Whether he perceived it or not—and I for one am convinced that he did perceive it—La Bruyère introduced a new thing into French literature; he opened out, we may almost say, a new world. The classical attitude of the great age had produced splendid manifestations of thought and form. However revolutionary it pleases us of 1918 to be, we cannot get away from the perfection of the age of Bossuet and Racine and La Fontaine and Fénelon. We come back to these solid and passionate writers after each one of our romantic excursions, not entirely satisfied with them, as our forefathers were, but with a sense of their solid glory, with a confidence in their permanent value in stimulating and supporting human effort. They may not give us all that they were once presumed to give, but they offer us a firm basis; they are always there for the imagination to start from. We must not forget, of course, that in 1688 in Paris these classics of the hour represented a great deal more than that; their prestige was untarnished. They so completely outshone, in cultivated opinion, all else that had been produced since the Christian era, that the Italy of Dante, the Spain of Cervantes, and the England of Shakespeare did not so much as exist. If the intelligence was not satisfied by Descartes, well! there was nothing for it but to go back to Plato, and if Racine did not sufficiently rouse the passions, they must be worked upon by Sophocles. In all this, the divines took a particularly prominent place because they alone presented something for which no definite parallel could be found in antiquity. It was the great theologians of the age with whom La Bruyère chiefly competed.

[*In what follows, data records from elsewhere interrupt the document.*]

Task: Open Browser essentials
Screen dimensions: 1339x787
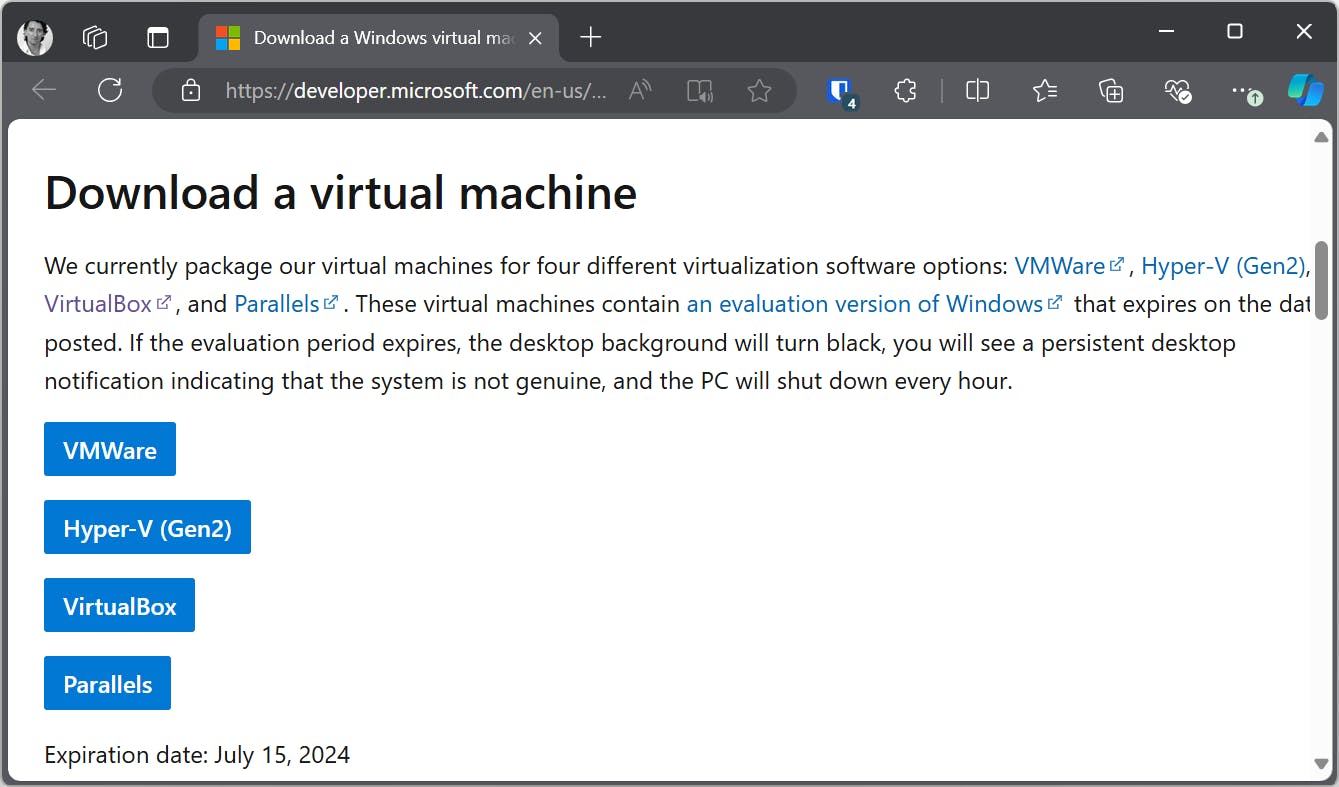Action: point(1177,90)
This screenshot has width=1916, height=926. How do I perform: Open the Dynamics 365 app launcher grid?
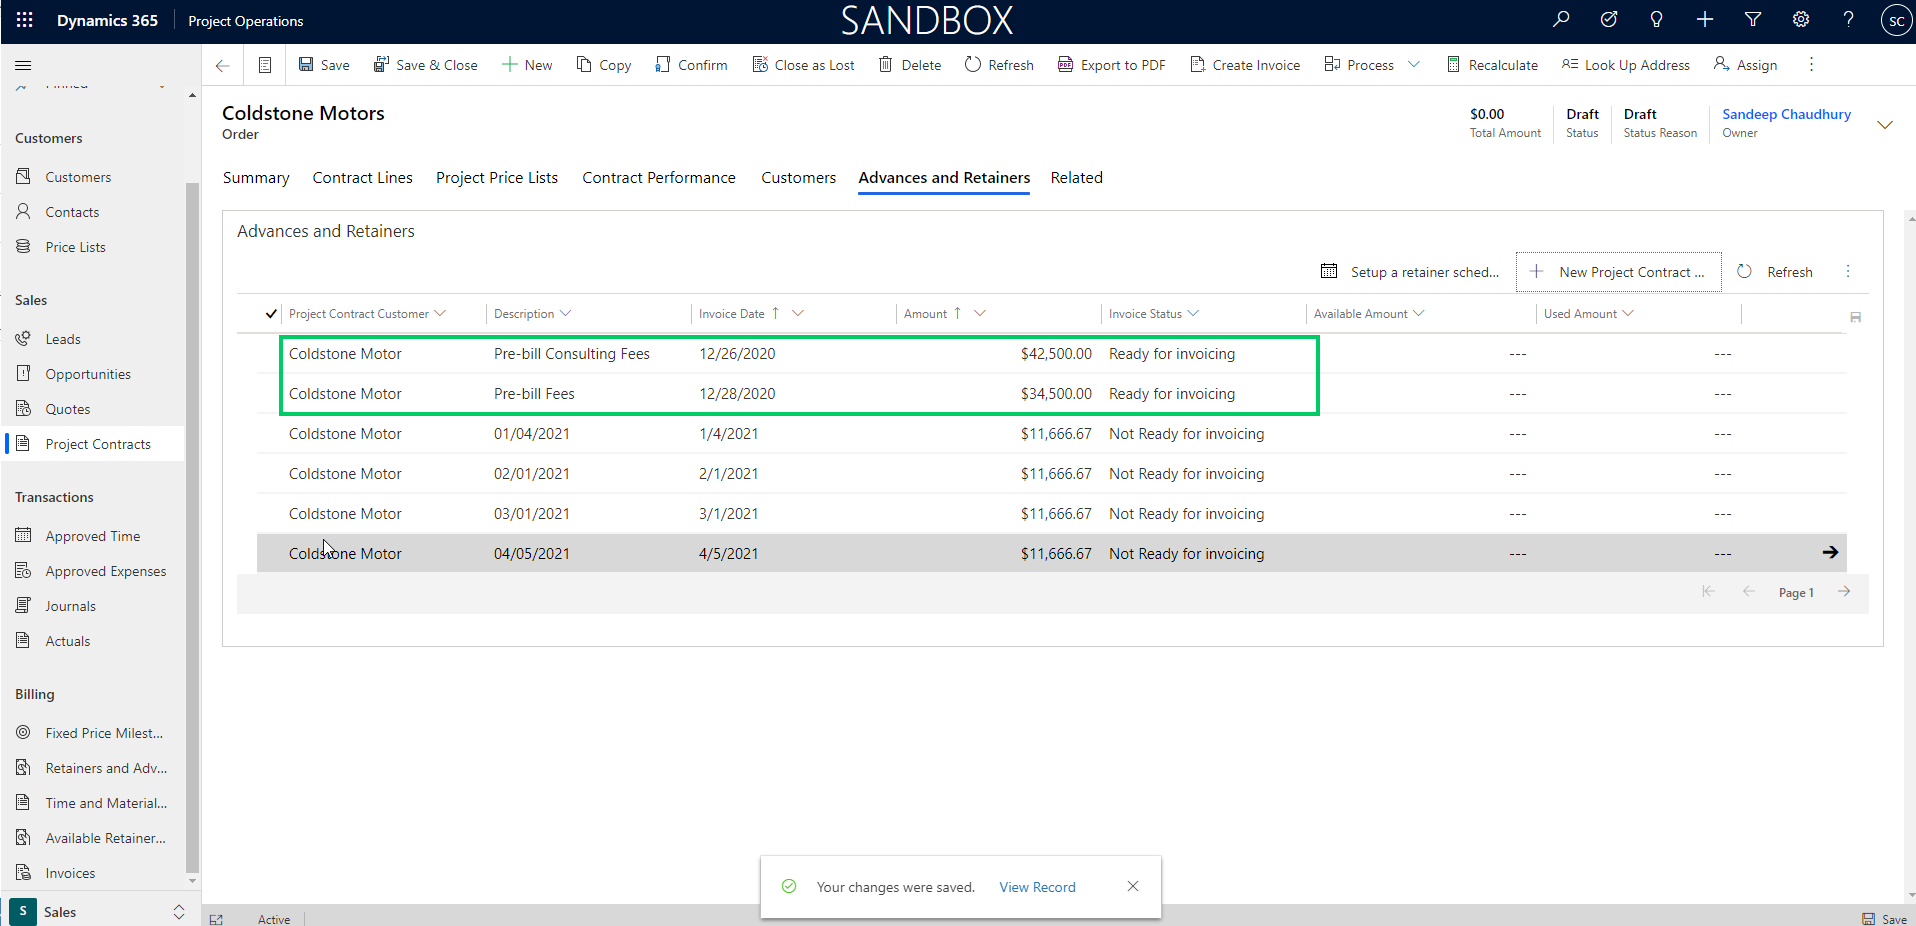tap(25, 20)
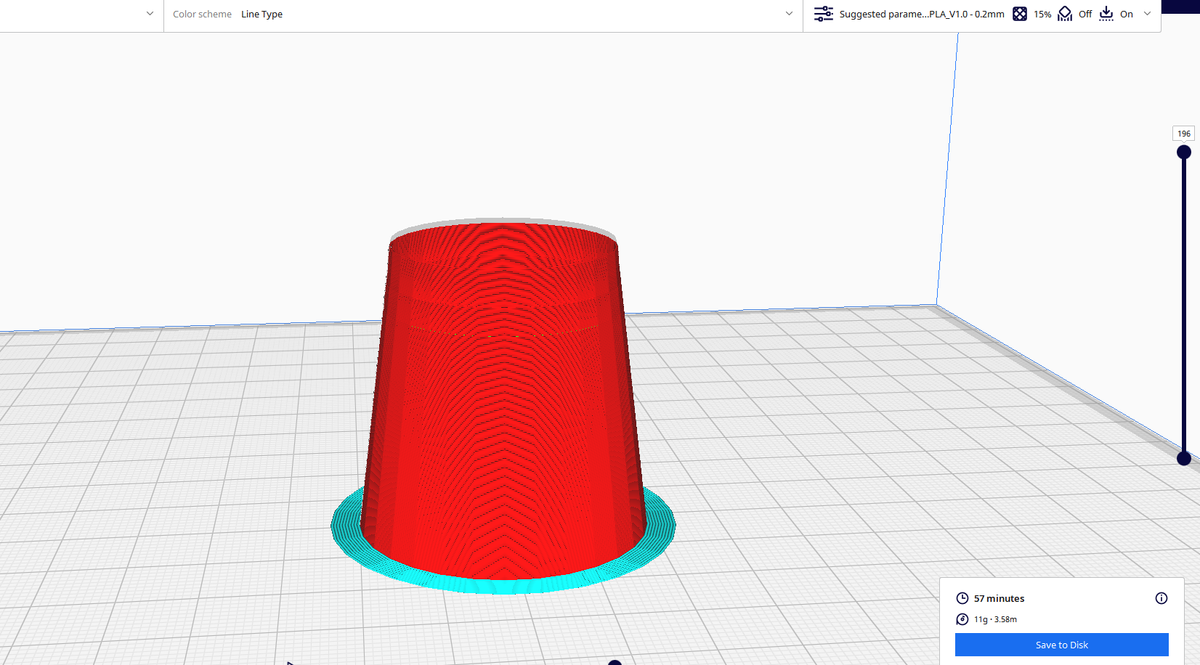Image resolution: width=1200 pixels, height=665 pixels.
Task: Click the filament spool icon beside 11g
Action: (x=961, y=619)
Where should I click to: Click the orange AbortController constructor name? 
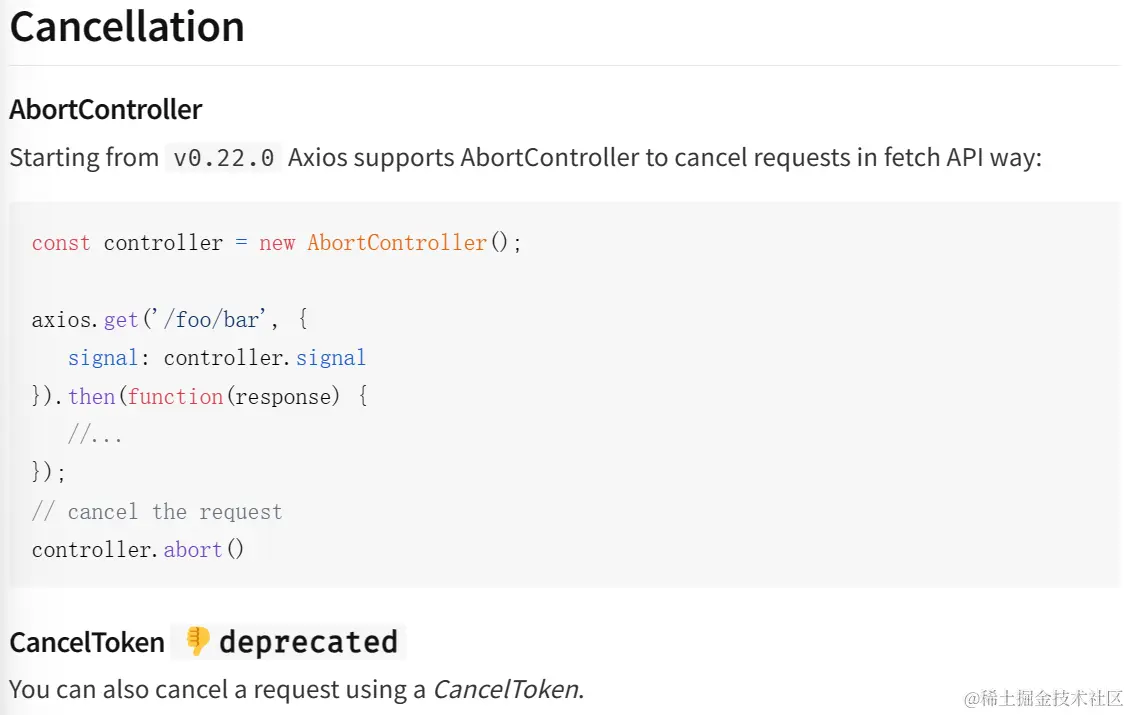click(397, 243)
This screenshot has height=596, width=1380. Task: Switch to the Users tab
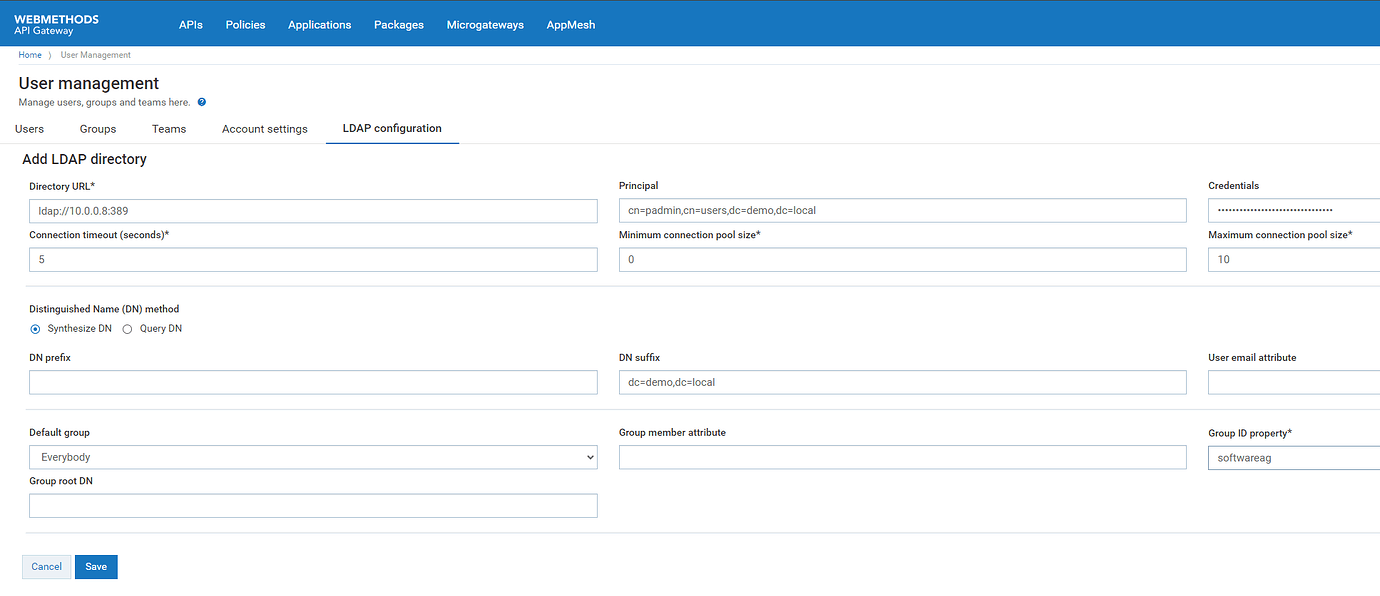(x=30, y=129)
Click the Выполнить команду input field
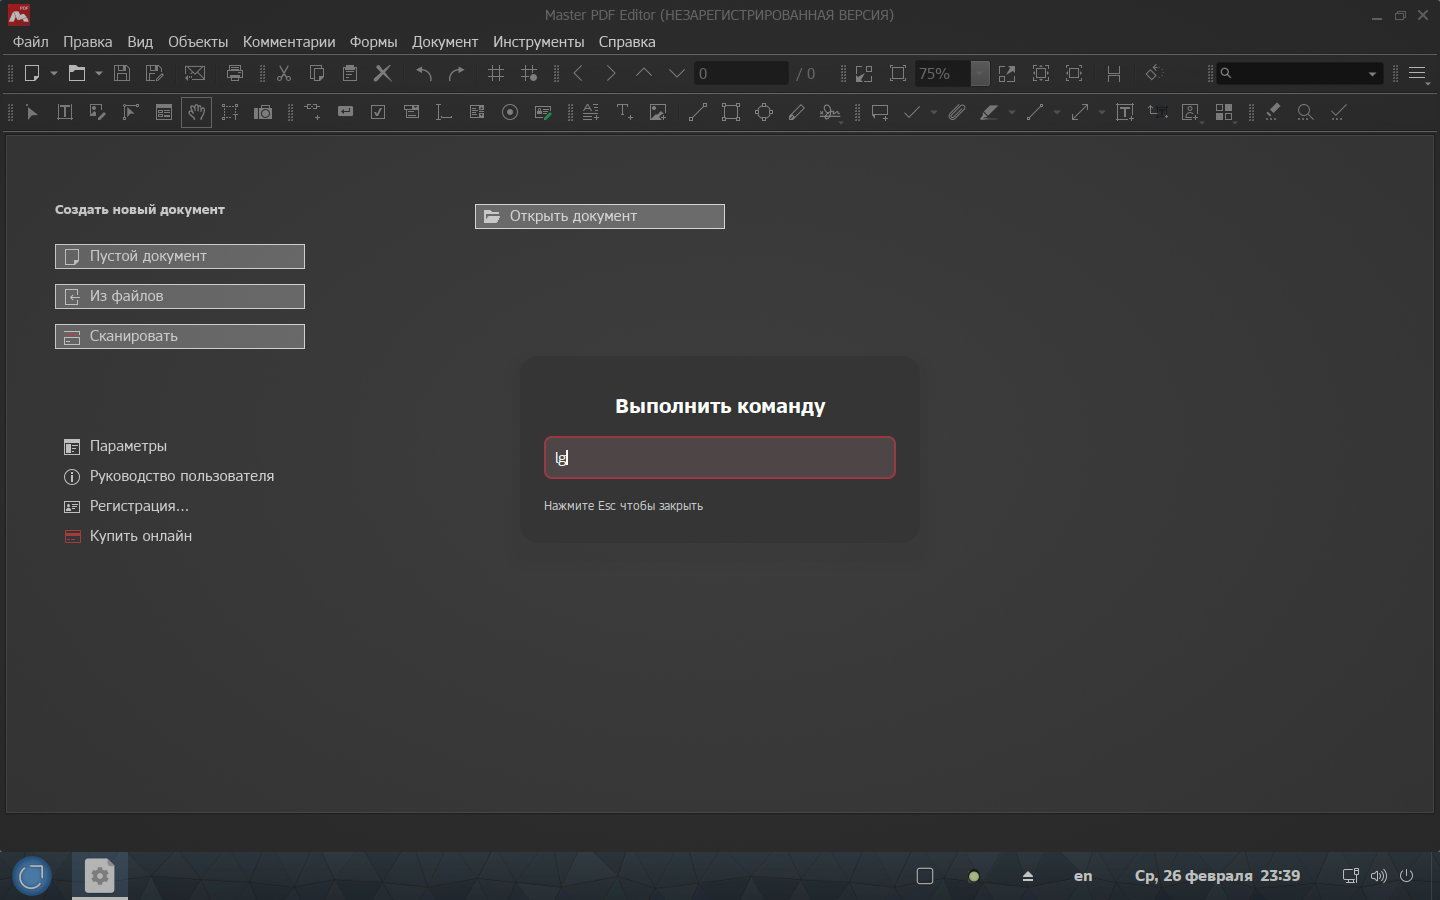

These theologians were themselves artists to a degree which we have now a difficulty in realizing, although in the seventeenth century the Church of England also had some great artists in her pulpits. If Jeremy Taylor had been a Frenchman, the work of La Bruyère might have been different. But the French orators lacked the splendour and oddity of the author of "The Great Exemplar," and we can feel that La Bruyère, who was instinct with the need for colour, was dissatisfied with the broad outlines and masses of character for which the French divines were famous; indeed, even Bossuet, to an English reader fresh from Fuller and Taylor, seems with all his magnificence too abstract and too rhetorical. La Bruyère determined to be less exacting and yet more exact; he would sink to describing emotions less tremendous and to designing figures of more trifling value, but he would paint them with a vivid detail hitherto unsolicited. The consequence was that the public instantly responded to his appeal, and we have continued to contemplate with reverence Bossuet's huge historical outlines, but to turn for sheer pleasure to La Bruyère's finished etchings of the tulipomaniac and the collector of engravings.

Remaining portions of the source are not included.